With a recently-formed new Direct Mail division also residing on the climate-controlled premises, the printer’s comprehensive range of high-quality services enabled it secure a contract with national carrier Canada Post, no less, to produce secure, speciality print for the Crown Corporation.
“It’s a fairly difficult job,” says master printer and Colour Innovations partner and technical support manager of print Steve Kendrick (see image top of article), “but it’s one that Colour Innovations is able to handle expertly well” with its 11-color Heidelberg Speedmaster 102 perfector press.

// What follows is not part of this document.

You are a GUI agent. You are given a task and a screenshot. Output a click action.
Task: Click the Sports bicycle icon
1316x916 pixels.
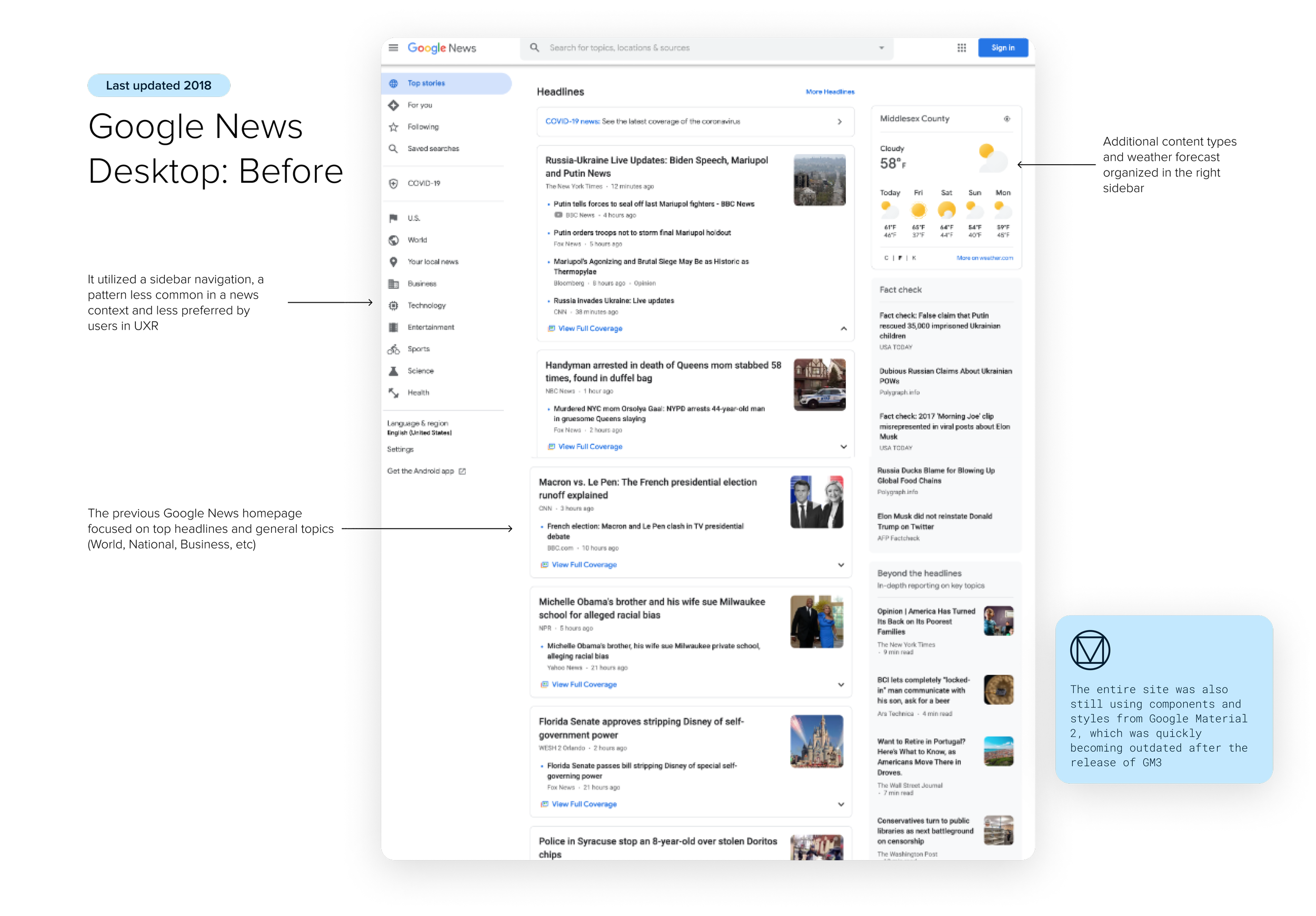coord(393,349)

“Not many printing press houses in Canada have the capability to run a 10-micron F.M. screen,” relates Kendrick, “but we have found the perfect harmony between the substrate and the Heidelberg to create a superior quality product.
Capable of reaching speeds up to 12,000 sheets per minute, the high-end Speedmaster 102 commercial print press uses an eccentric perfecting drum to reduce contact to the freshly-printed sheet of substrate, according to Heidelberg, resulting in better air circulation, improved perfecting register at high speeds, and reduced wash-up times.
Moreover, the Heidelberg machine’s PerfectJacket Plus a perfecting impression cylinder jacket further reduces wash-up times with its ink repellent properties and improves perfecting quality, and its improved surface characteristics improve the press’ performance on coated papers with high ink densities.
“The overall benefit is a 50-percent reduction in cleaning requirements and improved perfecting and sheet transfer quality,” says Kendrick.
“It’s a wonderful machine,” says Kendrick. “Not only do we use it for postage stamp production, but also to print magazines, CD and DVD liners and booklets, and high-quality brochures for our customers in the automobile industry.”
According to Bailey, “The ability for Raining to be able to sit down with Steve Kendrick and Carlo D’Onofrio—both well-experienced hands in the print industry allows us to modify our design to ensure it works well with the printer.
“Colour Innovations helps us improve our end game, and you can’t ask for more from a partner,” says Bailey.
For its part, the aforementioned new Roman Meat Lasagna box was printed in a four-color process on the 20-year-old Mitsubishi printing press that has proven to be a highly-reliable and durable workhorse for Colour Innovations.
“The only difficult aspect is that the packaging uses a waxy freezer board substrate that requires a specific coating added to it to prevent moisture from a fridge or freezer attacking the box and collapsing it,” Kendrick recalls.
Other high-end equipment at the facility includes a Masterwork Graphic Equipment MK 1060 ST die-cutter and foil-stamping press purchased two years ago, hailed by Kendrick as “one of the best purchases we ever made.
“It’s incredibly user-friendly, and with the amount of foiling we are being asked to apply by our customers these days, it’s a necessity,” Kendrick explains.
“It’s all about keeping our customers happy.”
Owner D’Onofrio full-heartedly agrees: “It’s a challenge, it’s stressful, but at the end of the day it’s very gratifying to see the quality of work we produce here.
“It’s not just about money: it’s about the quality of the product that makes our customers so happy,” he concludes.
“We really are passionate about our work, and it shows in our day-to-day performance.”